***** Information *****

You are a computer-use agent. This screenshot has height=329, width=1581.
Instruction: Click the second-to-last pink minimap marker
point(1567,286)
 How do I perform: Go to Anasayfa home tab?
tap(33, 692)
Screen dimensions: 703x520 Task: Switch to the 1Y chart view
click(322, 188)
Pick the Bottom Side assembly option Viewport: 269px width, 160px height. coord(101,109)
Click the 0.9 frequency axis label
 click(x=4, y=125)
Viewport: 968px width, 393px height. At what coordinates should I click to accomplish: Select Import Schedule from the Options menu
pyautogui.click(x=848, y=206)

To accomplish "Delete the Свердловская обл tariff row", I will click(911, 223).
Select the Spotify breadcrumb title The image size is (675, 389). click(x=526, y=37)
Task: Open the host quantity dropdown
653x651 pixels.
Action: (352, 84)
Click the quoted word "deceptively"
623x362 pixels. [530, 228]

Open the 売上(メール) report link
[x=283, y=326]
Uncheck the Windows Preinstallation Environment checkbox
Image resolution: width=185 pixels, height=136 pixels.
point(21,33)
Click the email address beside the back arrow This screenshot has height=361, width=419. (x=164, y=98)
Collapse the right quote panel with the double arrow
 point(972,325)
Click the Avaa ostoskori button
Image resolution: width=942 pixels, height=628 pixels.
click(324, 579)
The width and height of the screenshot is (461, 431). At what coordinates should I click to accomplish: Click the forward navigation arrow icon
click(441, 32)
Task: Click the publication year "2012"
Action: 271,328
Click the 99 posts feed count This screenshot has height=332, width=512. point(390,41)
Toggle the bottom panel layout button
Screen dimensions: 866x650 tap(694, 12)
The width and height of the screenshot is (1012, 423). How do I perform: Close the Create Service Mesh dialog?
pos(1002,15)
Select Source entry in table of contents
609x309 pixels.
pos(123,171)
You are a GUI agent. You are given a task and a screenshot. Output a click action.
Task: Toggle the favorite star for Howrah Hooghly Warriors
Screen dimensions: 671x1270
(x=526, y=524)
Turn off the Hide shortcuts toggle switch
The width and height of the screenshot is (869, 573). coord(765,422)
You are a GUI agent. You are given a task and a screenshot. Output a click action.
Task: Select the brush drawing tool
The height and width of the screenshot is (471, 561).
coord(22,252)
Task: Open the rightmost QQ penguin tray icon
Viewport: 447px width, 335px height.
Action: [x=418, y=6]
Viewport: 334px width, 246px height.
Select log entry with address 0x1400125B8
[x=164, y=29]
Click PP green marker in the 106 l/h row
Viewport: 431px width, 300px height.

*****

• Work order
Looking back over the data above, restate word for word the lines that begin at the line with "Turn off the Hide shortcuts toggle switch" and end at the line with "Click PP green marker in the 106 l/h row", inclusive.

• Solution to this problem
Turn off the Hide shortcuts toggle switch
The width and height of the screenshot is (869, 573). coord(765,422)
You are a GUI agent. You are given a task and a screenshot. Output a click action.
Task: Select the brush drawing tool
The height and width of the screenshot is (471, 561).
coord(22,252)
Task: Open the rightmost QQ penguin tray icon
Viewport: 447px width, 335px height.
Action: [x=418, y=6]
Viewport: 334px width, 246px height.
Select log entry with address 0x1400125B8
[x=164, y=29]
Click PP green marker in the 106 l/h row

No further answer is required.